*** Opening of Dataset ***

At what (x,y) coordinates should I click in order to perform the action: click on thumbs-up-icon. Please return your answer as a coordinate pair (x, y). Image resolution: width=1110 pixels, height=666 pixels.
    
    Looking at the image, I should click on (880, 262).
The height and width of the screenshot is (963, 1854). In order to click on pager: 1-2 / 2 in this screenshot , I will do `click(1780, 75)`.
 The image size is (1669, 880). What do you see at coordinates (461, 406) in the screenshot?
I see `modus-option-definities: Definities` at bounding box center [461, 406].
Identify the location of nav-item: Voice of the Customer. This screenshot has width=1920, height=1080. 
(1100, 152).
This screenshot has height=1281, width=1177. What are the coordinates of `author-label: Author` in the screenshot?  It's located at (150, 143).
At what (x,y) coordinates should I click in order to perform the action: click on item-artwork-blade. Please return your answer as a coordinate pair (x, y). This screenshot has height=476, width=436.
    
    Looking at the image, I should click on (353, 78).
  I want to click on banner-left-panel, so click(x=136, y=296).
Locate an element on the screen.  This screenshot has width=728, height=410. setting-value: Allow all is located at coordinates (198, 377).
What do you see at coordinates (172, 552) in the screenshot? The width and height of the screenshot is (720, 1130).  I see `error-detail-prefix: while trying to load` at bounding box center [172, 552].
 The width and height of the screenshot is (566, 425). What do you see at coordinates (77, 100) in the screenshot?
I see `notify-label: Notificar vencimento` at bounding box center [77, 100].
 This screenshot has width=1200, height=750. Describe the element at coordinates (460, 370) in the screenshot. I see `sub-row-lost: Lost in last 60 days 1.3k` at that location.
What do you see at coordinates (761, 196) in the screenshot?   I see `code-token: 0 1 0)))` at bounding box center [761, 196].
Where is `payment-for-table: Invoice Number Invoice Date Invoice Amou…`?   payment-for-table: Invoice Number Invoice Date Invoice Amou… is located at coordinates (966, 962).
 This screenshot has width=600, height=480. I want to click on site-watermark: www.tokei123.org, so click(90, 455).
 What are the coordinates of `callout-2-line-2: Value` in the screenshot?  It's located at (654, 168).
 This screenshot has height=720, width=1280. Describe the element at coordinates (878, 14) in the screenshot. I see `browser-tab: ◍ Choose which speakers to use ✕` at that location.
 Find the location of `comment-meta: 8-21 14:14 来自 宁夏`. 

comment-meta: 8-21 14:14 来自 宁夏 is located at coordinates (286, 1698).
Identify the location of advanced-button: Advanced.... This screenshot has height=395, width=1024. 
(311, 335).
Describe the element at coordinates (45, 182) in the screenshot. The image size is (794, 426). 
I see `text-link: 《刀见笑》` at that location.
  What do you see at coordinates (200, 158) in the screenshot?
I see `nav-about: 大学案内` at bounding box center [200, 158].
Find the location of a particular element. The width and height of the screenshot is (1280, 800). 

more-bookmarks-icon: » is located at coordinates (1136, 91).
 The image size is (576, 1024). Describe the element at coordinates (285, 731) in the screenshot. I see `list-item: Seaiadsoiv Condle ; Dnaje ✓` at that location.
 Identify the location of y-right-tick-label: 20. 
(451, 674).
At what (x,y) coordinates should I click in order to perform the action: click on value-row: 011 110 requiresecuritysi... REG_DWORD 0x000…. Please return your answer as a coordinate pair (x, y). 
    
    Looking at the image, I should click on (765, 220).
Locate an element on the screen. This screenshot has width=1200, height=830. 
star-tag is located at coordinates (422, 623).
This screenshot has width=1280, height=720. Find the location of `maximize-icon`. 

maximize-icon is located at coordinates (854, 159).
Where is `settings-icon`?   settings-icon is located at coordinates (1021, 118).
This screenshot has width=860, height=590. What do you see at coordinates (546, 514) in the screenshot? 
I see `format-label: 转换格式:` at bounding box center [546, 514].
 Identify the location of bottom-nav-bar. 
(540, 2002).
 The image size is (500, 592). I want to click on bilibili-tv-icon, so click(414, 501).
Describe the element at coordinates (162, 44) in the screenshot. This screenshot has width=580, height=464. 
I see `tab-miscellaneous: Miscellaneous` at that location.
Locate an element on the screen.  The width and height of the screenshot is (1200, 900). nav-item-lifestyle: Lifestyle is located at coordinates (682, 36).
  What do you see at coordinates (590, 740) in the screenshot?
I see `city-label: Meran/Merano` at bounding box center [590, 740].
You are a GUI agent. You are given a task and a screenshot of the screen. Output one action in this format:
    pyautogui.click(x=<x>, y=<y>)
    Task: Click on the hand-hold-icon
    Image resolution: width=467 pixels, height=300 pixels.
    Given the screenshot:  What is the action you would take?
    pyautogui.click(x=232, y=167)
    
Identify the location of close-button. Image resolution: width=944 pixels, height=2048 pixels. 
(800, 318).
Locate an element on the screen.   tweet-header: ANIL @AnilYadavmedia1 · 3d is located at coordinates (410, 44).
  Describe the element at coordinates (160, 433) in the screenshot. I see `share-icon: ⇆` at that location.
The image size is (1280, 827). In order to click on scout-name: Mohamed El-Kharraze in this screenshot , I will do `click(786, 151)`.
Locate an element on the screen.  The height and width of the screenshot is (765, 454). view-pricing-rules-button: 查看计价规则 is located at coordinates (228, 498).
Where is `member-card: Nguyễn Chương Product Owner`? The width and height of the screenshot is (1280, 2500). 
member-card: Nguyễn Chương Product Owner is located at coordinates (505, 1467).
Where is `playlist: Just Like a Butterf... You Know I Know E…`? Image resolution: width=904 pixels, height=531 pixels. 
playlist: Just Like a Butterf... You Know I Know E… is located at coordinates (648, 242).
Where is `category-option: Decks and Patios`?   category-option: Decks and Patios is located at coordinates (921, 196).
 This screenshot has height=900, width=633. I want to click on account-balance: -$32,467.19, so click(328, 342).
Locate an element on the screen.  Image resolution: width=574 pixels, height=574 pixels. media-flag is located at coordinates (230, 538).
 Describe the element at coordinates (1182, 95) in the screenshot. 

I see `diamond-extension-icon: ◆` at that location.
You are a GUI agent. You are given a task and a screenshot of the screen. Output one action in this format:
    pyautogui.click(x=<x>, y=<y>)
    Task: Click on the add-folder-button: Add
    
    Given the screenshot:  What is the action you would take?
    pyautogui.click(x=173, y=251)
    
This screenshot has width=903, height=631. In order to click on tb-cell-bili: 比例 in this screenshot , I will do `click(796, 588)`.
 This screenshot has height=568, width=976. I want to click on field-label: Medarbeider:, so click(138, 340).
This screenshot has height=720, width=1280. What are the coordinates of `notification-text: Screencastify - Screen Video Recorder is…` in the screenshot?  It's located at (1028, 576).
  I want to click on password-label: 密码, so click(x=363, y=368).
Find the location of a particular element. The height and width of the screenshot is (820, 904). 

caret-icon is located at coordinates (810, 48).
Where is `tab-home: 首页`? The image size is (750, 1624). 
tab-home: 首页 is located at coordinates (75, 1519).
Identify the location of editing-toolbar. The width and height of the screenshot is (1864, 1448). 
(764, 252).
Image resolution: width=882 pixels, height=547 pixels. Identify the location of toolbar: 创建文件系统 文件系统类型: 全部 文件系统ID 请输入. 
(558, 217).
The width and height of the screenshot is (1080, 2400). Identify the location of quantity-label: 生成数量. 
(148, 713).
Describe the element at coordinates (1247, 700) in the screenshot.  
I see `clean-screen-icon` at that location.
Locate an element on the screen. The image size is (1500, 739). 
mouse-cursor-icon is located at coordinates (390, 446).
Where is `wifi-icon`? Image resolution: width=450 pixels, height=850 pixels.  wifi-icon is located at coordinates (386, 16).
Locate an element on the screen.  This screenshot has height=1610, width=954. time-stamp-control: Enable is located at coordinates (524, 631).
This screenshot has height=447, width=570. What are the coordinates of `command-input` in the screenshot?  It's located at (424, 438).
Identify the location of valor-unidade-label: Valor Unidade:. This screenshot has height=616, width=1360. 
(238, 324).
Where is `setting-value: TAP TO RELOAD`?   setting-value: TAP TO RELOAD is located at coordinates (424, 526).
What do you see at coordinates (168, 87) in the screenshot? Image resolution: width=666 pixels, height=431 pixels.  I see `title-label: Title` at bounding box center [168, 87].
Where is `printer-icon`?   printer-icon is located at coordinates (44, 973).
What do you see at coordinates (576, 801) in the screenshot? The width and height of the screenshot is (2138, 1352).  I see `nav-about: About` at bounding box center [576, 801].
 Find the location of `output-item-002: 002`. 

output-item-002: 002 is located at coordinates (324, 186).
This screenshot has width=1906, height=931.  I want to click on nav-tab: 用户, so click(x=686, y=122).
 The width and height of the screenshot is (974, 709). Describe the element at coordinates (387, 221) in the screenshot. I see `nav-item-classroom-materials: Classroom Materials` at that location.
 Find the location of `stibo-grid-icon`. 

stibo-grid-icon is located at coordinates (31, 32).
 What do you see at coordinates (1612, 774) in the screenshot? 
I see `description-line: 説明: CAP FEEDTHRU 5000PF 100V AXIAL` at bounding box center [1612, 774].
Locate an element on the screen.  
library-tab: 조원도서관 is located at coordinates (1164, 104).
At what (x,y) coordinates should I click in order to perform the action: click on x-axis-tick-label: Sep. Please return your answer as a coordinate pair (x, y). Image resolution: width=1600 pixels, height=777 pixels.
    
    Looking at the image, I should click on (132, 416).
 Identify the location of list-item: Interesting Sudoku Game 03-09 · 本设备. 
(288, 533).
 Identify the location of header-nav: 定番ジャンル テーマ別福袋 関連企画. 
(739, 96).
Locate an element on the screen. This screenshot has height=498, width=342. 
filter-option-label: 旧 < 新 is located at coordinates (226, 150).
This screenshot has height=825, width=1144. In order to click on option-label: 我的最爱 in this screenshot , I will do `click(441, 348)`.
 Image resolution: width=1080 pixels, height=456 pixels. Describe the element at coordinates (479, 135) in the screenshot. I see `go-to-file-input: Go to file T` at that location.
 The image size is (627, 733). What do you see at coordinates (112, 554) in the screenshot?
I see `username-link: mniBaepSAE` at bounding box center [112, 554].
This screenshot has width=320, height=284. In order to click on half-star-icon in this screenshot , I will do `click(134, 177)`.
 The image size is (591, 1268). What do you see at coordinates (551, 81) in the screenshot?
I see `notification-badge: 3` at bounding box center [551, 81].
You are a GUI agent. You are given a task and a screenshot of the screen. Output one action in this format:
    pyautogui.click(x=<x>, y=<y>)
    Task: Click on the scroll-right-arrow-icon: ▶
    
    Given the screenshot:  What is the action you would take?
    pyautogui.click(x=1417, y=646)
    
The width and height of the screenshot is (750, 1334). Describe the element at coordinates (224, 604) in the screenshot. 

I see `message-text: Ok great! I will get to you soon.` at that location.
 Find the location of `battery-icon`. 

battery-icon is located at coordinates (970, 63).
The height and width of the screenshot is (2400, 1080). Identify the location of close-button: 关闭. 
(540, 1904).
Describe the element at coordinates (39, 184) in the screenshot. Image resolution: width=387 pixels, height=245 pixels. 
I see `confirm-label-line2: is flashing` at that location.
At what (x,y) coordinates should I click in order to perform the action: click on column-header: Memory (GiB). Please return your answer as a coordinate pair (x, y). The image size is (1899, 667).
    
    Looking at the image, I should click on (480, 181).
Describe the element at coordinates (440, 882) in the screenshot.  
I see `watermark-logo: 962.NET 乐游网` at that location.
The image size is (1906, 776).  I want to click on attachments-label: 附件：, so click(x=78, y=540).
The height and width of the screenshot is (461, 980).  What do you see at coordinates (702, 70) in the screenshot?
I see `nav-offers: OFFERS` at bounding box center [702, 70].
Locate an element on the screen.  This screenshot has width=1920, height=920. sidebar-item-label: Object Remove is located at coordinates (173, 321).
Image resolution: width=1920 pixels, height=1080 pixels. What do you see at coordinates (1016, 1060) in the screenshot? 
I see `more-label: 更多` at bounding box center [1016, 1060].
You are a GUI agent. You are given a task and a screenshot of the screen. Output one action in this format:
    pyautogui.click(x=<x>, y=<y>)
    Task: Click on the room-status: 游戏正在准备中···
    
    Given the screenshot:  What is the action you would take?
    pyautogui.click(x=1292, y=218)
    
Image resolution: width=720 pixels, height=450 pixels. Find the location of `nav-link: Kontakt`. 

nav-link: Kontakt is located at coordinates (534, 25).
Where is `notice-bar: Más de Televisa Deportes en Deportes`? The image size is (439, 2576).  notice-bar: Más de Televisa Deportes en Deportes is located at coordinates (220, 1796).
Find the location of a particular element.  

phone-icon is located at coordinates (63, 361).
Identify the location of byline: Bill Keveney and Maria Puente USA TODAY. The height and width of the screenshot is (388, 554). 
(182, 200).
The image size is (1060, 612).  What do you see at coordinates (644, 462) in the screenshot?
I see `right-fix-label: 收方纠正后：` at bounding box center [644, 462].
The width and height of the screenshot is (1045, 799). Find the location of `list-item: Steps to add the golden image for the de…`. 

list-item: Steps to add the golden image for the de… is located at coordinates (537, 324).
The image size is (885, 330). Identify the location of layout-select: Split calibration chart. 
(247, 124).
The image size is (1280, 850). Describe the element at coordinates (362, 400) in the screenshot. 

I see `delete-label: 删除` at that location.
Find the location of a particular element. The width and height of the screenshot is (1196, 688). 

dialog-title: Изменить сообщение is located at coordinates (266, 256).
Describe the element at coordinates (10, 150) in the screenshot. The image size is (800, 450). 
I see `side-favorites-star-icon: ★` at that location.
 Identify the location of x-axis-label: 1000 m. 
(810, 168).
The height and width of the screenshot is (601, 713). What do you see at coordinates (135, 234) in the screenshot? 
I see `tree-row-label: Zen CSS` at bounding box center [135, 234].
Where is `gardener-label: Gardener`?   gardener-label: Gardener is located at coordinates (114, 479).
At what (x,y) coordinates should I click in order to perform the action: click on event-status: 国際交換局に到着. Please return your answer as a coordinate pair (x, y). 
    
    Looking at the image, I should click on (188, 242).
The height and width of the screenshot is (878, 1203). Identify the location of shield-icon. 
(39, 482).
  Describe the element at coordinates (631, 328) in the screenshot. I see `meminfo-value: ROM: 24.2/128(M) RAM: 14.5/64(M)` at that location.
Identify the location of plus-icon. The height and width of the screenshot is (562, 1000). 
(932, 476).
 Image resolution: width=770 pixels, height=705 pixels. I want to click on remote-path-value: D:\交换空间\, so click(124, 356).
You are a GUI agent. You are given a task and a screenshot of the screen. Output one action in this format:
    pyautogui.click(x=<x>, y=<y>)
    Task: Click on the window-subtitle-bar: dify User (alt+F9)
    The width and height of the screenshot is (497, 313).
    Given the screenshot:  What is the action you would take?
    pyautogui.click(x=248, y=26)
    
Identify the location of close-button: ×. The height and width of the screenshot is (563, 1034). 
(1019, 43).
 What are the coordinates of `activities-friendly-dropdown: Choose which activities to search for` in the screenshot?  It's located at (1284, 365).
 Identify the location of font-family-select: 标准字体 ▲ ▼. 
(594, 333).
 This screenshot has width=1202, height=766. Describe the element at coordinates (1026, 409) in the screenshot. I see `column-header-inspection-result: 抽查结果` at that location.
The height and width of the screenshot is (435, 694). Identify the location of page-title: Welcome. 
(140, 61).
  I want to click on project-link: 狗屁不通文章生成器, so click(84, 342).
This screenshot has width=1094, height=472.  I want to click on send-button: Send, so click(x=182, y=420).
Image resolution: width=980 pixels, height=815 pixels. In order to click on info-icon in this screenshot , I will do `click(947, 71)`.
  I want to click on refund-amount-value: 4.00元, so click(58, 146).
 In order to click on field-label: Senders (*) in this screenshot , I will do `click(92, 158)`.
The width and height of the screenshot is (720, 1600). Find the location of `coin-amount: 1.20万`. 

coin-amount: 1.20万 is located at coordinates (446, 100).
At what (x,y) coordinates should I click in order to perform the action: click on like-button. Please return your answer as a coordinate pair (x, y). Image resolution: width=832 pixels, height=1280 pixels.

*** Close of Dataset ***

_The problem:_ Starting with the first line and going on through the line that contains "(1100, 152).", write those lines out again with "thumbs-up-icon" replaced by "like-icon" and everything else left unchanged.

_Result of the task:_
At what (x,y) coordinates should I click in order to perform the action: click on like-icon. Please return your answer as a coordinate pair (x, y). Image resolution: width=1110 pixels, height=666 pixels.
    
    Looking at the image, I should click on (880, 262).
The height and width of the screenshot is (963, 1854). In order to click on pager: 1-2 / 2 in this screenshot , I will do `click(1780, 75)`.
 The image size is (1669, 880). What do you see at coordinates (461, 406) in the screenshot?
I see `modus-option-definities: Definities` at bounding box center [461, 406].
Identify the location of nav-item: Voice of the Customer. This screenshot has width=1920, height=1080. 
(1100, 152).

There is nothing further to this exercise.